## CONSIGNE A
Dans les données enregistrées, entre la première ligne et celle qui contient « coord(359,415) », bornes incluses, remplacez « checkbox » par « toggle switch », puis redonnez ces lignes sans rien modifier d'autre.

── TEXTE AFFICHÉ ──

« Des pommes de terre, je me disais que les gens allaient toujours en manger »
« Les débuts de notre ferme sont semblables à ceux de nombreuses fermes du Québec de l’époque, c’est-à-dire que la famille vivait d’une agriculture de subsistance. Les pommes de terre sont cultivées ici depuis au moins 100 ans, mais la spécialisation dans cette culture s’est faite graduellement depuis le début des années 1960 », affirme Réjean Beauparlant, devant ses champs à Lanoraie, dans Lanaudière.
Après la Deuxième Guerre, c’était le tabac qui était cultivé majoritairement dans la région. « Le sol, sablonneux, était propice à ça et c’était prospère », explique Réjean.
Après ses grands-parents, c’est le père de Réjean qui s’est occupé de la terre familiale jusqu’à ce que ce dernier prenne la relève. « Quand t’es jeune, t’es travaillant, et même si je savais que le défi serait de taille, j’y voyais un avenir prometteur : des pommes de terre, les gens allaient toujours en manger. »
À l’époque, le père de Réjean écoulait ses récoltes localement. « Les familles étaient nombreuses et mangeaient de la patate à tous les repas. C’était pas cher, c’était nutritif et ça se conservait bien. On pouvait livrer 50 poches de 50 livres à 2 dollars chacune, et les familles les conservaient dans des chambres froides pour l’hiver. » Le reste était vendu aux commerçants et grossistes de Montréal.
Aujourd’hui, les choses sont différentes à la ferme. Les pommes de terre sont surtout vendues en sacs de 10 et 50 livres aux épiceries et aux restaurants du Québec, de l’Ontario et des États-Unis. La production est passée de deux ou trois variétés il y a 50 ans, à une dizaine aujourd’hui.
L’automne, pendant la récolte, Réjean et son fils Jean-Christophe sont aidés d’une équipe de 5 ou 6 personnes seulement. Ensemble, ils récoltent plus de 3 000 tonnes du tubercule sur 160 acres. Ensuite, les pommes de terre sont gardées à l’obscurité et au frais dans les entrepôts. Ils peuvent ainsi fournir toute l’année des grossistes, des détaillants, des commerçants et parfois d’autres producteurs-emballeurs.
Les choses vont bien à la ferme Beauparlant, mais la situation paraît par moments décourageante. « Je suis parfois inquiet de la baisse de consommation de pommes de terre et des prix sur lesquels on n’a aucun contrôle ; la compétition est féroce, surtout lors des années de surproduction dans l’est du continent, dit Réjean. Il y a trente ans, il y avait trois fois plus de producteurs au Québec, mais avec des plus petites superficies de terre. Aujourd’hui, les fermes sont de plus en plus grosses et seuls survivent les plus efficaces. » Le producteur constate que bien des fermes n’existent plus, faute de relève.

───
── DONNÉES ENREGISTRÉES ──

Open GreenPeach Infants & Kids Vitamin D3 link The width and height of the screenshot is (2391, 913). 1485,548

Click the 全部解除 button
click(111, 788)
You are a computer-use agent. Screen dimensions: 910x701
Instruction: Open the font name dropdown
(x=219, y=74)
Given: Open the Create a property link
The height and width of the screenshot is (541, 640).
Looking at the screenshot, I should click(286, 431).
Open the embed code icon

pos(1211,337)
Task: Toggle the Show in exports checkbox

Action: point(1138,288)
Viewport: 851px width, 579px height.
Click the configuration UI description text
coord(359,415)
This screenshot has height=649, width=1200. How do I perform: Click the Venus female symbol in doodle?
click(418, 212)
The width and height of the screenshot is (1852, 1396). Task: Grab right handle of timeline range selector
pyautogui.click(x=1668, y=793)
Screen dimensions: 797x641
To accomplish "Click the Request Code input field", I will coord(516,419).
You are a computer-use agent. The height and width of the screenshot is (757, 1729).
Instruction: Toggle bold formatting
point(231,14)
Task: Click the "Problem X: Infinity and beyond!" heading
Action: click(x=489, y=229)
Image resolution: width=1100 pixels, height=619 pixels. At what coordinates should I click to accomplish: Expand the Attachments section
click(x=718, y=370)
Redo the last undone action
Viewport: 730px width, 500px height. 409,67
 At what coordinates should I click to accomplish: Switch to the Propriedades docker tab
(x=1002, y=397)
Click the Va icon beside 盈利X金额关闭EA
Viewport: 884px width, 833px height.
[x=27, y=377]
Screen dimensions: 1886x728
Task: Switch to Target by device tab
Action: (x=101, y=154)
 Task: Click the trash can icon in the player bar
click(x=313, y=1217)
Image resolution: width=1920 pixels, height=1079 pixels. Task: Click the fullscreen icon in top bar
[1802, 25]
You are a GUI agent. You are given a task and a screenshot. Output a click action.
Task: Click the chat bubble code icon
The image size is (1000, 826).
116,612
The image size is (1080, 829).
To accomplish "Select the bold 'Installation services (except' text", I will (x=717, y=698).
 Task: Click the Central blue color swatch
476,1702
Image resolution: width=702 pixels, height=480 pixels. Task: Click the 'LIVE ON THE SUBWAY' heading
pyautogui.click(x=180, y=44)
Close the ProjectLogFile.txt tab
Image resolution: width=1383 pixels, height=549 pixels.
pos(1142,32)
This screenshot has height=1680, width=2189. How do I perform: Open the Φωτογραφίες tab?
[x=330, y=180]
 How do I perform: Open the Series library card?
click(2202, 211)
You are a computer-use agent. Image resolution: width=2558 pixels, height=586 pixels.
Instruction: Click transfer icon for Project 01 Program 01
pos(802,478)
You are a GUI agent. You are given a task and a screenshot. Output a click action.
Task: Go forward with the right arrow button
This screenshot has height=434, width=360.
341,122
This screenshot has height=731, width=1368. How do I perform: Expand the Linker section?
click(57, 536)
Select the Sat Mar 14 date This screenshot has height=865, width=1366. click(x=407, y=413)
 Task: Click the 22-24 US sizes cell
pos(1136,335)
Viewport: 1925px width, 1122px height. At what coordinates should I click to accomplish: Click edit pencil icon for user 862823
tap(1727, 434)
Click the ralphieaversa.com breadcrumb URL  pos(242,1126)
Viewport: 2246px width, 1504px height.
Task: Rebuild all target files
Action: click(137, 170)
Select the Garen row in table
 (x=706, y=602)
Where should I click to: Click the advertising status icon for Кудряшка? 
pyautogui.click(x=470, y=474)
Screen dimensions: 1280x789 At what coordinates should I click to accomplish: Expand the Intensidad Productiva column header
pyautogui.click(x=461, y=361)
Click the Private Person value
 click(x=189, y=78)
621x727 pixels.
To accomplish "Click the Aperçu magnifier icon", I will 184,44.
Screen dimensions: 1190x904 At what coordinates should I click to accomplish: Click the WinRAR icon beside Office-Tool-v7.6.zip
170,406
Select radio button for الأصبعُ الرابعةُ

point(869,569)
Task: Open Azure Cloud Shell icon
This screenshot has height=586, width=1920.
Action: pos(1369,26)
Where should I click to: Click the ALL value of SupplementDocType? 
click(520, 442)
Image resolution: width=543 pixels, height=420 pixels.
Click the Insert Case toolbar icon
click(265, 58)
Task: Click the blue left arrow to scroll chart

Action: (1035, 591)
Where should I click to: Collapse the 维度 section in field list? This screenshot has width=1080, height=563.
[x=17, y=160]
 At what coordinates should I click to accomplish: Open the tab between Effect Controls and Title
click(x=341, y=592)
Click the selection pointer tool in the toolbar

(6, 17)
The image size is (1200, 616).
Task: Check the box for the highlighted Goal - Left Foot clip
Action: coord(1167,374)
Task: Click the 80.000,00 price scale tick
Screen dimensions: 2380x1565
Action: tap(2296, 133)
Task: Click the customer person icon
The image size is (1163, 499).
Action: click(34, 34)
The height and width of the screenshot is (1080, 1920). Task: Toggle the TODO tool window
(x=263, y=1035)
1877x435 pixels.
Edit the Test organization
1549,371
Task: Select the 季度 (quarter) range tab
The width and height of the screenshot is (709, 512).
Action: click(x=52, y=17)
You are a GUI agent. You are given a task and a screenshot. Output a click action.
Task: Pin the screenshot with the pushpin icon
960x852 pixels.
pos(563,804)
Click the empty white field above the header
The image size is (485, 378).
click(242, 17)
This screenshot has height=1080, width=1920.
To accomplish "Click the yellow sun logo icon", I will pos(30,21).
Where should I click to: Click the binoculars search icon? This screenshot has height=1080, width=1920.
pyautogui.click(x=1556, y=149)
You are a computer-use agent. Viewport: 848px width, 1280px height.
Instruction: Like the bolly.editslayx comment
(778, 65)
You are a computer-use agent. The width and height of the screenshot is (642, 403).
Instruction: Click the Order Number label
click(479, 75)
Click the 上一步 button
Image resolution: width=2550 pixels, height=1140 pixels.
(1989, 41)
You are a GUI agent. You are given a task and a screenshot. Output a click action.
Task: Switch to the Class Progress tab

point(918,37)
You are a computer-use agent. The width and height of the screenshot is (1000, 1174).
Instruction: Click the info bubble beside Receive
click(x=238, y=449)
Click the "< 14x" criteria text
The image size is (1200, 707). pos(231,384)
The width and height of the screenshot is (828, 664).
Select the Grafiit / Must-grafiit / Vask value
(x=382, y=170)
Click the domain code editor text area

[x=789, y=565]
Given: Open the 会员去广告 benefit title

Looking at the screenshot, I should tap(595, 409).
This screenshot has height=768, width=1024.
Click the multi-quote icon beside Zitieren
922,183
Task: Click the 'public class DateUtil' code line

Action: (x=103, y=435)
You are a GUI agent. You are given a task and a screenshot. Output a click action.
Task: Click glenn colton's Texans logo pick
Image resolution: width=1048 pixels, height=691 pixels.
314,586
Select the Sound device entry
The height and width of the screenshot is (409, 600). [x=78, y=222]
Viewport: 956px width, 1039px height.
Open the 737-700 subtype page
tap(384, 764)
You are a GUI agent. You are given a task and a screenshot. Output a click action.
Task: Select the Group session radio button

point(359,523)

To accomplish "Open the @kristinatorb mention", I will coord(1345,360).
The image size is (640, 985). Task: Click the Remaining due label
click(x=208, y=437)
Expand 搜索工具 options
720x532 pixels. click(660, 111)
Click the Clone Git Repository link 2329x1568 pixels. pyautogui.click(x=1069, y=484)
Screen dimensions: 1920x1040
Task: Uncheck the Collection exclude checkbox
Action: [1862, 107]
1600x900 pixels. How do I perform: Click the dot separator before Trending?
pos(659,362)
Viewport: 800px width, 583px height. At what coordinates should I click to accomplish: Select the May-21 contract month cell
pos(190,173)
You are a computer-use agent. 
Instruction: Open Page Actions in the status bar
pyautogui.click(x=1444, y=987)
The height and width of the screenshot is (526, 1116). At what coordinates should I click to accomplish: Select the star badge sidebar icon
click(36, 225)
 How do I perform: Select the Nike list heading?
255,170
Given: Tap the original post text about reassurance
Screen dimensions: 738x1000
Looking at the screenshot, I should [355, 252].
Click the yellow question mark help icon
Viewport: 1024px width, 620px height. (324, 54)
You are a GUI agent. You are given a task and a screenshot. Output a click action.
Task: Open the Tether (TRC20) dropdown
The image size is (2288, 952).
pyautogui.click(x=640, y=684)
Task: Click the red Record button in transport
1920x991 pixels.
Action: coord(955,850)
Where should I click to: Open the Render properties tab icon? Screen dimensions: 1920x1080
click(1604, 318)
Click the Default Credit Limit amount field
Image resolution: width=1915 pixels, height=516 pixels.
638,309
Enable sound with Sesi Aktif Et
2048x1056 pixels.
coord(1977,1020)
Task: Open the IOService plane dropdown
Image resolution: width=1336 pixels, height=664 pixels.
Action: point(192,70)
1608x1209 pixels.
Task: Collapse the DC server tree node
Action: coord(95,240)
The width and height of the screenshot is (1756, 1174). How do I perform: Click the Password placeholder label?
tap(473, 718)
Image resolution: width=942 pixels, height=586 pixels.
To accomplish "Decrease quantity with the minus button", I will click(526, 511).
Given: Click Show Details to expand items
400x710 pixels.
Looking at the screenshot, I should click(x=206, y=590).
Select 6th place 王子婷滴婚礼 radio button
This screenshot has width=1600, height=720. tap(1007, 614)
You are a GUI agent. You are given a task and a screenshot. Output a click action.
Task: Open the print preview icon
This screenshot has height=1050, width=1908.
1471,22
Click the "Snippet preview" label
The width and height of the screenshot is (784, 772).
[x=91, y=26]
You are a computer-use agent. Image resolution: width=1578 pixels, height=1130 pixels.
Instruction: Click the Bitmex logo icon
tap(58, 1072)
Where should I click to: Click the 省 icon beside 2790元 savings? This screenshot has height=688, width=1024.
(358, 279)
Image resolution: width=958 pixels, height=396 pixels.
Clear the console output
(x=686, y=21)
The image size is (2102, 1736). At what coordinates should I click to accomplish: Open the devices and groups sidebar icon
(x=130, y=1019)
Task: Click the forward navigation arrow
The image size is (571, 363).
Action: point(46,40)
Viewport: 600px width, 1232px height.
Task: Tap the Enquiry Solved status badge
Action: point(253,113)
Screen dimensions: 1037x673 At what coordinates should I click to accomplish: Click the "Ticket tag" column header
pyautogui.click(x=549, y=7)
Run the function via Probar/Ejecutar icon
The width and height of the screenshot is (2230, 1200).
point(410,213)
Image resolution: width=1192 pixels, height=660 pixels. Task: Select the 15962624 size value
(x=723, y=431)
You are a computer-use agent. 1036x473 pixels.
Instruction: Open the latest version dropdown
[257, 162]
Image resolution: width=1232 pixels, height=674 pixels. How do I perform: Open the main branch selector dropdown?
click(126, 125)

───

## CONSIGNE B
Restituez à l'identique le passage de l'article sur la ferme de pommes de terre situé entre « À l’époque, le » et « une dizaine aujourd’hui. », inclus.

## RÉPONSE A
Open GreenPeach Infants & Kids Vitamin D3 link The width and height of the screenshot is (2391, 913). 1485,548

Click the 全部解除 button
click(111, 788)
You are a computer-use agent. Screen dimensions: 910x701
Instruction: Open the font name dropdown
(x=219, y=74)
Given: Open the Create a property link
The height and width of the screenshot is (541, 640).
Looking at the screenshot, I should click(286, 431).
Open the embed code icon

pos(1211,337)
Task: Toggle the Show in exports toggle switch

Action: point(1138,288)
Viewport: 851px width, 579px height.
Click the configuration UI description text
coord(359,415)

## RÉPONSE B
À l’époque, le père de Réjean écoulait ses récoltes localement. « Les familles étaient nombreuses et mangeaient de la patate à tous les repas. C’était pas cher, c’était nutritif et ça se conservait bien. On pouvait livrer 50 poches de 50 livres à 2 dollars chacune, et les familles les conservaient dans des chambres froides pour l’hiver. » Le reste était vendu aux commerçants et grossistes de Montréal.
Aujourd’hui, les choses sont différentes à la ferme. Les pommes de terre sont surtout vendues en sacs de 10 et 50 livres aux épiceries et aux restaurants du Québec, de l’Ontario et des États-Unis. La production est passée de deux ou trois variétés il y a 50 ans, à une dizaine aujourd’hui.